■ INSTRUCTIONS TO FOLLOW ■
Please continue the article about U.S. Marshals arresting Texans over unpaid student loans, starting right after its final sentence.

■ SUPPLIED TEXT ■
"""

THE UNITED STATES OF S.W.A.T.: U.S. Marshals Are Arresting People in Texas Who Have Outstanding Student Loans:
Texas congressman Gene Green explained to Fox 26 that the federal government has been contracting out student-loan collections to private debt collectors, who are allowed to deploy the U.S. marshals as their enforcement arm. “There’s bound to be a better way to collect on a student loan debt,” said the congressman. Around Houston, that “better way” involves 1,200 to 1,500 arrest warrants. Student debt is at an all time high in the U.S., where students hold an average of $35,000 in federal debt, according to an analysis of government data on Edvisors.
As John Fund noted in a 2014 column at NRO titled “The United States of SWAT?”, “Dozens of federal agencies now have Special Weapons and Tactics (SWAT) teams to further an expanding definition of their missions:”
It’s not controversial that the Secret Service and the Bureau of Prisons have them. But what about the Department of Agriculture, the Railroad Retirement Board, the Tennessee Valley Authority, the Office of Personnel Management, the Consumer Product Safety Commission, and the U.S. Fish and Wildlife Service? All of these have their own SWAT units and are part of a worrying trend towards the militarization of federal agencies — not to mention local police forces.
“Law-enforcement agencies across the U.S., at every level of government, have been blurring the line between police officer and soldier,” journalist Radley Balko writes in his 2013 book Rise of the Warrior Cop. “The war on drugs and, more recently, post-9/11 antiterrorism efforts have created a new figure on the U.S. scene: the warrior cop — armed to the teeth, ready to deal harshly with targeted wrongdoers, and a growing threat to familiar American liberties.”

"""

■ INFORMATION SHOWN ■
"""

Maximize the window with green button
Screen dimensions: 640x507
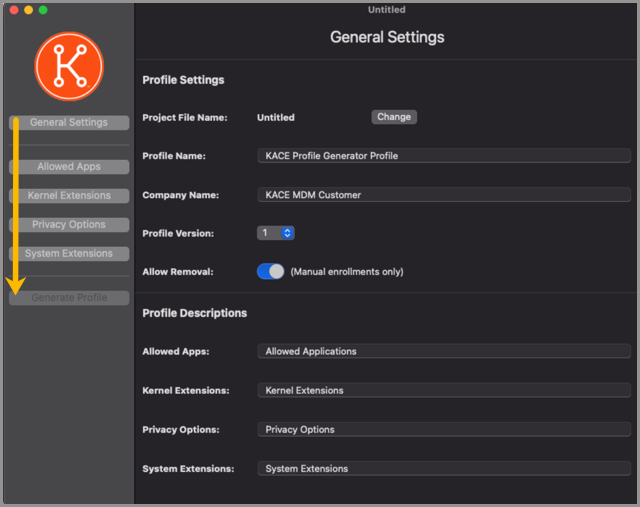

"""

■ TASK OUTPUT ■
The proliferation of paramilitary federal SWAT teams inevitably brings abuses that have nothing to do with either drugs or terrorism. Many of the raids they conduct are against harmless, often innocent, Americans who typically are accused of non-violent civil or administrative violations.
Take the case of Kenneth Wright of Stockton, Calif., who was “visited” by a SWAT team from the U.S. Department of Education in June 2011. Agents battered down the door of his home at 6 a.m., dragged him outside in his boxer shorts, and handcuffed him as they put his three children (ages 3, 7, and 11) in a police car for two hours while they searched his home. The raid was allegedly intended to uncover information on Wright’s estranged wife, Michelle, who hadn’t been living with him and was suspected of college financial-aid fraud.
And now US Marshals are now swinging into action to arrest people who have defaulted on their student loans. Where does it end?